DK is also getting into the social media scene with DK Community. Right now they’ve just started a Minifigure Madness contest. Post your best Minifigure-in-action pictures in the “Photo” section of DK Community (you can log in with a Facebook account). Winners will be decided by popular vote, though I didn’t see there what sort of prizes were available. It looks like the DK Community is still in its earliest stages at this point so there’s not a ton of content yet.
I did get a chance to play around with one of the prizes in the Star Wars in Your Stocking giveaway—the Lego Star Wars Brickmaster kit—and it was a blast. (As my six-year-old put it, “it’s even better than screen time!” High praise indeed.) The kit looks like a big hardcover book, but most of it is actually a box for the pieces, and then the rest is assembly instructions along with “action” photos of the various models you can build. The Lego Star Wars Brickmaster comes with 240 bricks and 2 minifigs: a Clone Trooper and a Battle Droid. There are instructions for 8 models which come in pairs (one for the Galactic Republic and one for the Separatist Droid Army), and my kids have really enjoyed taking them apart and seeing how the same set of pieces can turn into several different vehicles for them to play with.
My personal favorite was the “Forest Fight” set, which includes an AT-RT two-legged walker. The “Desert Raid” vehicles include a speeder bike, which looks pretty cool, but both of the models were a little flimsier and needed frequent repairs. The images on the cover are from the “Battle on Christophsis” and it’s the only set that uses all of the pieces exactly. However, the scale of these models is different—that is, it’s not to minifig scale, so the figures can’t actually ride in the vehicles, which was a bit confusing for my kids.
We’ve had a lot of fun with them, and my six-year-old has also enjoyed the little Star Wars facts and cartoon captions scattered throughout the instruction pages. (Both girls have been repeating phrases like “The war is not over yet!” and “I have a bad feeling about this…”)

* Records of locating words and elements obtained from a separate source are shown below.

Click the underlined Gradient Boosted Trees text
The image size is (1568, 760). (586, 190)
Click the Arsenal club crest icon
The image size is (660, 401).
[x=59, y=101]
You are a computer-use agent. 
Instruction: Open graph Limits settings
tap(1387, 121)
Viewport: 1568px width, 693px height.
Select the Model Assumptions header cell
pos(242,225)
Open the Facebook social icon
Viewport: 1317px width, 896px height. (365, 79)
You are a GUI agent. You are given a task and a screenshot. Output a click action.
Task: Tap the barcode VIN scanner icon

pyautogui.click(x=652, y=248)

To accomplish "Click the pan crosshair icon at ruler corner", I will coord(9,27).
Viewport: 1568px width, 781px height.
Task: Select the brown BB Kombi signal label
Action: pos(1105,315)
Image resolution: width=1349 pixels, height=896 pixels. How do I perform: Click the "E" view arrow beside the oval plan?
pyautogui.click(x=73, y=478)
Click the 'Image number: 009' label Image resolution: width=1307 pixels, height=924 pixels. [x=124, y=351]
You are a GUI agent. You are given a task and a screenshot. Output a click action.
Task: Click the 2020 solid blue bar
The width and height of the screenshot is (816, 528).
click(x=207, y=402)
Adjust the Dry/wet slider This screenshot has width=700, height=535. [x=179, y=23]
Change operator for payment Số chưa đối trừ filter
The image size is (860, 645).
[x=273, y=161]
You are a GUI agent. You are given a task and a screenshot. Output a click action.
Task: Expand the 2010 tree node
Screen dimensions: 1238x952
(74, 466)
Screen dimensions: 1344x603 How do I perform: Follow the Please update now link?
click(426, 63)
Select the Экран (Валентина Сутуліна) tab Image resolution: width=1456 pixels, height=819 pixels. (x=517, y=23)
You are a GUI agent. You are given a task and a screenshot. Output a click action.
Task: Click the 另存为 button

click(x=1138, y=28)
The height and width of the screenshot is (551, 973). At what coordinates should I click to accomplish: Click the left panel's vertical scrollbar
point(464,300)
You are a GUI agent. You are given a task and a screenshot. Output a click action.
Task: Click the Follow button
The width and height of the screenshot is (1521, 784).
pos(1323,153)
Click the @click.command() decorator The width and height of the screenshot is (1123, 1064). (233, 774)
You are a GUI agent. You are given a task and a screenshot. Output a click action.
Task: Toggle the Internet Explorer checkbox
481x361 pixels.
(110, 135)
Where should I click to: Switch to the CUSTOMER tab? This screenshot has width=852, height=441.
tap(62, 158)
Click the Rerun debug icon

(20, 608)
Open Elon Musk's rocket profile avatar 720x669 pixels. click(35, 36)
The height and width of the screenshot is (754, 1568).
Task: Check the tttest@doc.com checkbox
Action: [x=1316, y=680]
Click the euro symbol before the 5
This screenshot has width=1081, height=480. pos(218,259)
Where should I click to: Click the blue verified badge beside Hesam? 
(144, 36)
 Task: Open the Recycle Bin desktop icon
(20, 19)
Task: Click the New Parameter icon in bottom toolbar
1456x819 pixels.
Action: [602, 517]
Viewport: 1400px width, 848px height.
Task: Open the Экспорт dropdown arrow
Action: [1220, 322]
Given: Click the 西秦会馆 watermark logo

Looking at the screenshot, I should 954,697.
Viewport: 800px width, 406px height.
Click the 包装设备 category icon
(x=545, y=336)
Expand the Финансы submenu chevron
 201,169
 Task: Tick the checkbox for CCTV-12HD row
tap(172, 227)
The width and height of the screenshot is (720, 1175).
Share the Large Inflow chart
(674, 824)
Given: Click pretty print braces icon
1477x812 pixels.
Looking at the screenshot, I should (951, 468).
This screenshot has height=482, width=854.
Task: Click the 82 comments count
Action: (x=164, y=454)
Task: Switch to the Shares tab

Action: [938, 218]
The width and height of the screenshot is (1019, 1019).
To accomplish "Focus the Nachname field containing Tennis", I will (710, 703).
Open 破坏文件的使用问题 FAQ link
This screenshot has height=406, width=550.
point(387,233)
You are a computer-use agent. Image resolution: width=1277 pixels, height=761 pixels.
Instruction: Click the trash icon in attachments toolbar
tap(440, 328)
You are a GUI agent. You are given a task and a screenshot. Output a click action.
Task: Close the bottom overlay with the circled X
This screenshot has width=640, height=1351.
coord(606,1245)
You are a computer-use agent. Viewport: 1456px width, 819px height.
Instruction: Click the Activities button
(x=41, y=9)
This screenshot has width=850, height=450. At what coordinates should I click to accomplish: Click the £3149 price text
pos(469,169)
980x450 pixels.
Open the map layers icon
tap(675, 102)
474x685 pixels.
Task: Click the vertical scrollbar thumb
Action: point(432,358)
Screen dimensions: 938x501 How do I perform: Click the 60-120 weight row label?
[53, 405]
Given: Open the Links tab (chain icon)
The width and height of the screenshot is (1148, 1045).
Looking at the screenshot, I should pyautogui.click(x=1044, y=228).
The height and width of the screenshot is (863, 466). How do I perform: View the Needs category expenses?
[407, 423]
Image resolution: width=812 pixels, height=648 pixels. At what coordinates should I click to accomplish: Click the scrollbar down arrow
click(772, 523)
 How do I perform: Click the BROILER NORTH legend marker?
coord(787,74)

I think one of the things that sets the Brickmaster kit apart from typical Lego sets (at least the ones I had as a kid—it’s been a while) is that it gives you several different options for the models. I remember getting kits and having instructions to build the cover model, but then it didn’t tell you how to make the others pictured on the box. Granted, part of the fun is seeing what you can create on your own, but I found myself delighted at the different scenarios I could build with my kids. It looks like DK has a number of Brickmaster sets available (non-Star Wars), so I may look for more of these in the future.
Disclosure: GeekDad received a sample of the Lego Star Wars Brickmaster for review purposes.